I worked at Death Row longer than he, I lived in Watts, I hung out with killers, real live gangsters, prostitutes, addicts and no one threw me in jail, villified me, mistook me for a gangbanger and rapist.  So why did they do Tupac like that? What had he actually DONE? Tupac's motto 'T.H.U.G.L.I.F.E.' (The Hate You Give Little Infants Fucks Everybody) was the exact same sentiment of my magazine which ran articles on how the children we forgot today would be the killers of tomorrow. Because I was a writer, I could publish this. Pac was an artist - he tattood it on his body. Today that's called commitment, its called performance art. If Lady Gaga, Rhianna or Beyonce wear stripper shoes, hot pants or tattoo their bodies we don't put them in prison for soliciting. If Damien Hirst or Tracey Emin show some dishevelled piece of contemporary living, we applaud it. But when the truth hits the bone, society recoils.

Pac's pure message was for a corrupt and ignorant society who were becoming increasingly blind and deaf in the dark. Pac was light, he was water, he was elemental, the real essence. What we saw and corresponded about nineteen years ago, people still can't get their heads around yet it's not rocket science.

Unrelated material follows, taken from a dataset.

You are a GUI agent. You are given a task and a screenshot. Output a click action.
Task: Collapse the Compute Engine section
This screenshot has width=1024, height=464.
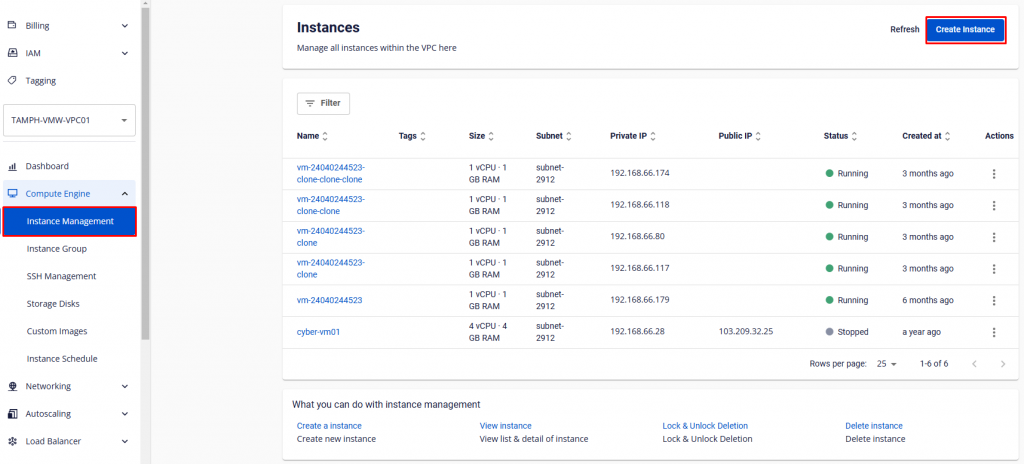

The world judged him wrongly and most foully. It condemned him to the death of a common gangbanger and refused him the regular decent justice of a human being, of a tax-paying, hard-working citizen of the USA. I got a better deal than he did and I'm not an American citizen.

That has been what hurt me the most. I worked at Death Row Records, helped build it, Pac was my one true friend before I joined and the greed and bad energies which crammed around  his light and truth tarnish still his legacy. The world will never get any more of him. Be grateful for what you got and learn your lesson: Cherish the light - don't try to control or extinguish it because you can go NOWHERE in the dark.

He was a poet, an erudite visionary, a man of letters with the capacity to reconfigure the arts into an international political money-making, jobs-creating cultural enterprise.

They tried to steal his game and failed - abyssmally as the years testify. No matter how you try, you still haven't got the blueprint and, as long as the greed and lies persist, you never will.